PROVIDED MATERIAL →
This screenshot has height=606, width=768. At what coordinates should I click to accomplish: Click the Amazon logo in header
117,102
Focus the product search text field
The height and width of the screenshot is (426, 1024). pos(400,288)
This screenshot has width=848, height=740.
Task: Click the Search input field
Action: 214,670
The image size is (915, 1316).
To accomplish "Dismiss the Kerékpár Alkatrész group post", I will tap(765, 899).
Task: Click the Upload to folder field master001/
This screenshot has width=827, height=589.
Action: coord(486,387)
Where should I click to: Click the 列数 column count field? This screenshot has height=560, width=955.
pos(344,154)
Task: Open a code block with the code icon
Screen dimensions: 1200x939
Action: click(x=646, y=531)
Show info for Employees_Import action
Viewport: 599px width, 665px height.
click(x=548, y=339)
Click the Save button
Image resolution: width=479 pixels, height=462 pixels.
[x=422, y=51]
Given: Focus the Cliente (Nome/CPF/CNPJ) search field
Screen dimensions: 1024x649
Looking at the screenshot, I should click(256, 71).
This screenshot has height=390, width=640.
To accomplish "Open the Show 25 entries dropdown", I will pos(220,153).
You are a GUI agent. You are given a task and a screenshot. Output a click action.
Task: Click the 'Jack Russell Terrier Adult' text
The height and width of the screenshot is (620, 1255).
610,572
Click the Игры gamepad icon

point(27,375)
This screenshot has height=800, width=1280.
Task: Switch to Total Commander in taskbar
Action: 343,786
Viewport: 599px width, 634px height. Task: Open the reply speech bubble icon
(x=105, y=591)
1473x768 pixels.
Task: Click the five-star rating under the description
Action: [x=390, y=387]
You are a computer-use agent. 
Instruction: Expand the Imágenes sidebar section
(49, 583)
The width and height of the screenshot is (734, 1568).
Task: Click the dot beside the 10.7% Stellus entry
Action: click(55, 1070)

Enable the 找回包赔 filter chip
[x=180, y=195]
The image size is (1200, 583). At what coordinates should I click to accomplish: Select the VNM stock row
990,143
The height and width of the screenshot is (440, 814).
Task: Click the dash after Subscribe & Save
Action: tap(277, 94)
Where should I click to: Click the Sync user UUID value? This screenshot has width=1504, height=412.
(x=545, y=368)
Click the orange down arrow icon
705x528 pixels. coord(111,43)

TASK STATEMENT → Print all of the data exactly as it stands above.

THE ANSWER →
This screenshot has height=606, width=768. At what coordinates should I click to accomplish: Click the Amazon logo in header
117,102
Focus the product search text field
The height and width of the screenshot is (426, 1024). pos(400,288)
This screenshot has width=848, height=740.
Task: Click the Search input field
Action: 214,670
The image size is (915, 1316).
To accomplish "Dismiss the Kerékpár Alkatrész group post", I will tap(765, 899).
Task: Click the Upload to folder field master001/
This screenshot has width=827, height=589.
Action: coord(486,387)
Where should I click to: Click the 列数 column count field? This screenshot has height=560, width=955.
pos(344,154)
Task: Open a code block with the code icon
Screen dimensions: 1200x939
Action: click(x=646, y=531)
Show info for Employees_Import action
Viewport: 599px width, 665px height.
click(x=548, y=339)
Click the Save button
Image resolution: width=479 pixels, height=462 pixels.
[x=422, y=51]
Given: Focus the Cliente (Nome/CPF/CNPJ) search field
Screen dimensions: 1024x649
Looking at the screenshot, I should click(256, 71).
This screenshot has height=390, width=640.
To accomplish "Open the Show 25 entries dropdown", I will pos(220,153).
You are a GUI agent. You are given a task and a screenshot. Output a click action.
Task: Click the 'Jack Russell Terrier Adult' text
The height and width of the screenshot is (620, 1255).
610,572
Click the Игры gamepad icon

point(27,375)
This screenshot has height=800, width=1280.
Task: Switch to Total Commander in taskbar
Action: 343,786
Viewport: 599px width, 634px height. Task: Open the reply speech bubble icon
(x=105, y=591)
1473x768 pixels.
Task: Click the five-star rating under the description
Action: [x=390, y=387]
You are a computer-use agent. 
Instruction: Expand the Imágenes sidebar section
(49, 583)
The width and height of the screenshot is (734, 1568).
Task: Click the dot beside the 10.7% Stellus entry
Action: click(55, 1070)

Enable the 找回包赔 filter chip
[x=180, y=195]
The image size is (1200, 583). At what coordinates should I click to accomplish: Select the VNM stock row
990,143
The height and width of the screenshot is (440, 814).
Task: Click the dash after Subscribe & Save
Action: tap(277, 94)
Where should I click to: Click the Sync user UUID value? This screenshot has width=1504, height=412.
(x=545, y=368)
Click the orange down arrow icon
705x528 pixels. coord(111,43)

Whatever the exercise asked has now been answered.